More than one million Americans have received their first doses of a COVID-19 shot across the country since federal officials authorized two vaccines for emergency use, the Centers for Disease Control and Prevention said.
CDC Director Robert Redfield called it an “early but important milestone” in a media statement.
“With cases of COVID-19 continuing to surge nationwide, this achievement comes at a critical time and will help to protect those on the front lines – our health care providers treating COVID-19 patients – as well as our most vulnerable: elder individuals living in nursing homes and assisted living facilities,” Redfield said in the statement obtained by McClatchy News.
“While we celebrate this historic milestone, we also acknowledge the challenging path ahead. There is currently a limited supply of COVID-19 vaccine in the U.S., but supply will increase in the weeks and months to come. The goal is for everyone to be able to easily get vaccinated against COVID-19 as soon as large enough quantities are available,” he added.
The U.S. Food and Drug Administration has given emergency use authorization to the Pfizer-BioNTech and Moderna vaccines. Shots are being allocated based on a state’s population size, not the number of people in high-risk groups.
Federal officials say it’s up to states to determine vaccine priority.
A CDC Advisory Committee on Immunization Practices on Tuesday updated its interim recommendations for COVID-19 vaccine allocation.
It said the second group of people after health care workers and nursing home residents to receive a coronavirus vaccine should be individuals 75 years of age and older and front-line essential workers who are not involved in health care.
The next group should consist of people between 65 and 74 years of age, individuals between 16 and 64 years old with high-risk medical conditions and essential workers who were not recommended in the second round of vaccinations.
“Vaccination is a critical tool in bringing this unprecedented pandemic to an end,” Redfield said. “But until every person in the U.S. is able to get a COVID-19 vaccine, we continue to ask Americans to embrace proven public health strategies including social distancing, good hand hygiene, and wearing a mask in public to reduce the risk of transmission and protect our communities.”

▶ _Material supplied_:
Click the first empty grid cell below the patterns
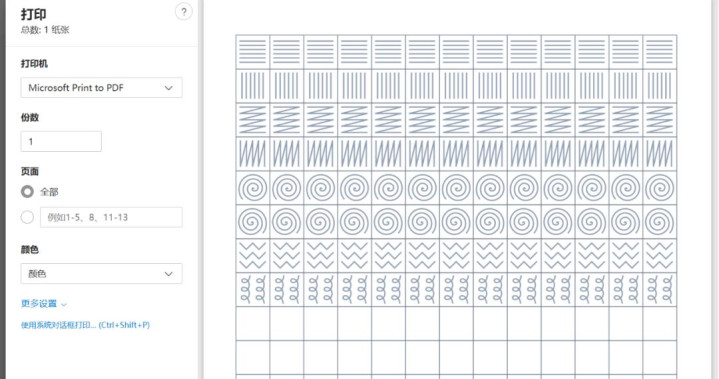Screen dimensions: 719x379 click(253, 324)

* * *

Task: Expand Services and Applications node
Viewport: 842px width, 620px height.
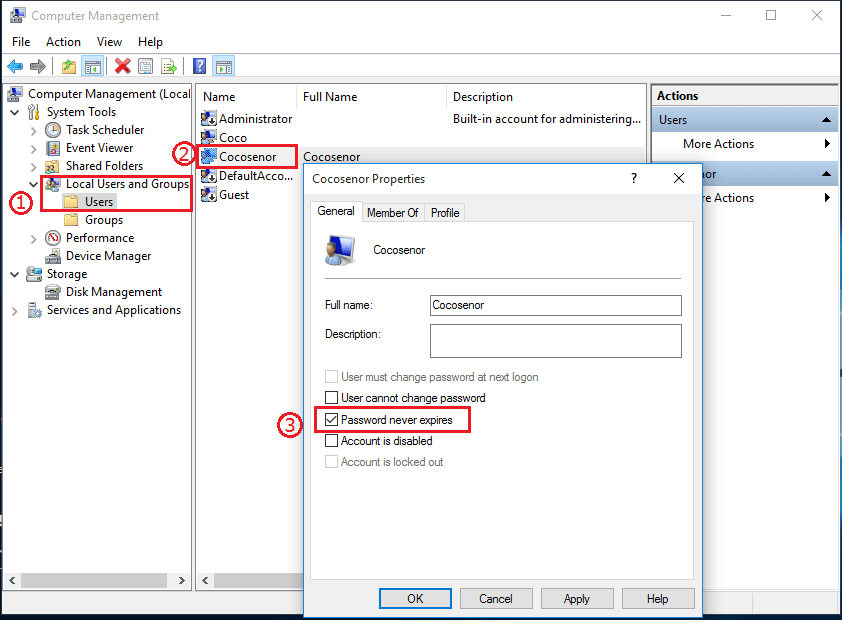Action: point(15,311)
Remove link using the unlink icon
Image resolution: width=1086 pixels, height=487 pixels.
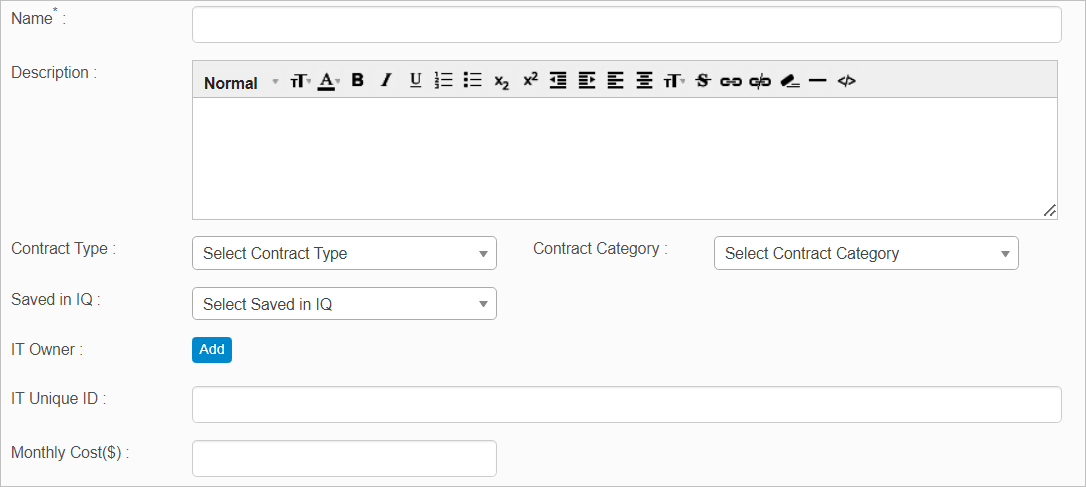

==

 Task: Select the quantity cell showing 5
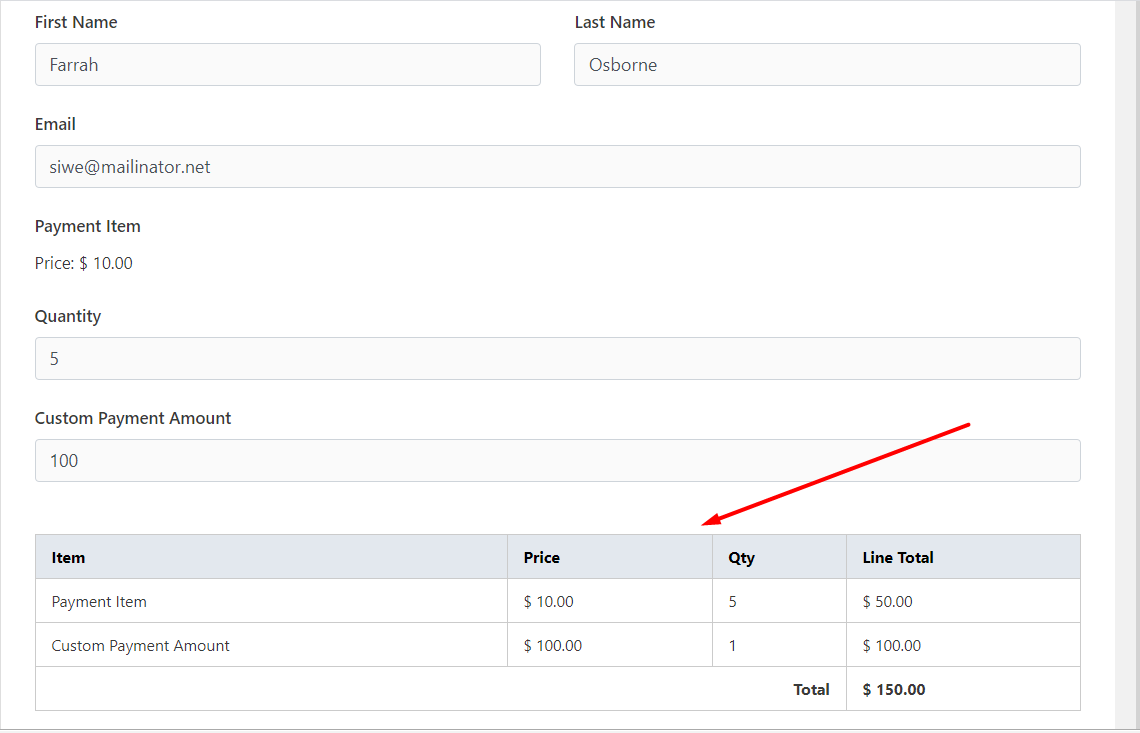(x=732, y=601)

▶ _What this exercise asks_:
1. List the public health strategies that Redfield asks Americans to embrace in the COVID-19 vaccine article.
2. According to the COVID-19 vaccine article, what determines how shots are allocated to each state?

▶ _Answers by task_:
1.
- Social distancing
- Good hand hygiene
- Wearing a mask in public

2. Shots are allocated based on a state's population size, not on the number of people in high-risk groups.